Data for this task: Begin

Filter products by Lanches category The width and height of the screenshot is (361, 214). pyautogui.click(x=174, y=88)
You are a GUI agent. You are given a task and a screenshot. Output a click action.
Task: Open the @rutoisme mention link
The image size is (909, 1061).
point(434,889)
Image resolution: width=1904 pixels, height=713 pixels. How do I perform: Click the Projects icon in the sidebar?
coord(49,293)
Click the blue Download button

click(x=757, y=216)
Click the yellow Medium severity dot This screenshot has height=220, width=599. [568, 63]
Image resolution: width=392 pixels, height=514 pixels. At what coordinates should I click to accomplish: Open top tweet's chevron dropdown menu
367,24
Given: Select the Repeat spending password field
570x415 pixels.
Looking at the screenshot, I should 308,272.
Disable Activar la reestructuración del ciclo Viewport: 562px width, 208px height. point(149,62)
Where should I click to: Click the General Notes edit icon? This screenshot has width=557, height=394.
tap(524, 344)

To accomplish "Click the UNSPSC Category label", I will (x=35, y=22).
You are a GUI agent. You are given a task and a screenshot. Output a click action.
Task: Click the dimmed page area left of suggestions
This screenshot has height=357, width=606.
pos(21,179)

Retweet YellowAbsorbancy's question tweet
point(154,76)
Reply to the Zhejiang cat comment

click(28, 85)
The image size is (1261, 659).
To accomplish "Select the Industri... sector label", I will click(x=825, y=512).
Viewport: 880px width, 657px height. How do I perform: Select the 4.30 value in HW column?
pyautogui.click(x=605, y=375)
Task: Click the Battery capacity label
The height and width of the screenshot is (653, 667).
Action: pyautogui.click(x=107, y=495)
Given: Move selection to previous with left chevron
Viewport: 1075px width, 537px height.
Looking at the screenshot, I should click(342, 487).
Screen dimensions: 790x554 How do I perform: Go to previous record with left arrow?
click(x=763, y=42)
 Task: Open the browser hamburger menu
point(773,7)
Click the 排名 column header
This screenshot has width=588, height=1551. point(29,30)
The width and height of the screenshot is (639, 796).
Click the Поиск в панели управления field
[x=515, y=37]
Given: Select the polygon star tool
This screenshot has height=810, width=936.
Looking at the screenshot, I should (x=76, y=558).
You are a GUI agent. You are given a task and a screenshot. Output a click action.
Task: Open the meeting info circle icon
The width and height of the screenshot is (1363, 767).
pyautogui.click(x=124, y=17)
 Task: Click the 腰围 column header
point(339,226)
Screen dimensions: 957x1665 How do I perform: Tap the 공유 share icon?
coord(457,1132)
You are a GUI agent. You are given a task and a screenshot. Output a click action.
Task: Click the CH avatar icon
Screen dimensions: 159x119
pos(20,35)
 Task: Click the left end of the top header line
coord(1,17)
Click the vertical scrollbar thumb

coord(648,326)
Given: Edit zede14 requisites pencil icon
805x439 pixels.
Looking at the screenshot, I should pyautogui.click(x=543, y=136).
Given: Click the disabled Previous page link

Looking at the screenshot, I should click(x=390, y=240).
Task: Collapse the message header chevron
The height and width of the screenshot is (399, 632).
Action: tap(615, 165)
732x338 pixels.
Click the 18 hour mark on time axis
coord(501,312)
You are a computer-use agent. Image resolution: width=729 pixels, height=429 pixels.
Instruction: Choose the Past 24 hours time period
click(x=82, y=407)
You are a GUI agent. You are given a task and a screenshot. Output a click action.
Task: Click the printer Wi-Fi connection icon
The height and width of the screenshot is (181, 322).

Data for this task: End

### How to complete this task
In the entries above, which lines hold the string "will"? Report all of them.

### Completed exercise
To accomplish "Click the UNSPSC Category label", I will (x=35, y=22).
To accomplish "Select the Industri... sector label", I will click(x=825, y=512).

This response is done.